- Records shown
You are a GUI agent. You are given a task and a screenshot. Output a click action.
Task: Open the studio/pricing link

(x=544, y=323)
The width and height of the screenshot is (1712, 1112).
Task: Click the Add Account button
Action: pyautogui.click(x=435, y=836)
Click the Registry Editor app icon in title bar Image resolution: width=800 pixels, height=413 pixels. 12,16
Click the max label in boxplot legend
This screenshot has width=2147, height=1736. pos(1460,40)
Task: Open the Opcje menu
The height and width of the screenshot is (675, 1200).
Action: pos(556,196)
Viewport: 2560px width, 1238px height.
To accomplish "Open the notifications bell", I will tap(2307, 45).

- Set exercise
Can you give the records above as a Markdown table with the columns Row and Line, numbering each row and skipping blank lines? Begin at the line that has "Task: Open the Opcje menu" and continue through the last line of the records.

- Task response
| Row | Line |
|---|---|
| 1 | Task: Open the Opcje menu |
| 2 | The height and width of the screenshot is (675, 1200). |
| 3 | Action: pos(556,196) |
| 4 | Viewport: 2560px width, 1238px height. |
| 5 | To accomplish "Open the notifications bell", I will tap(2307, 45). |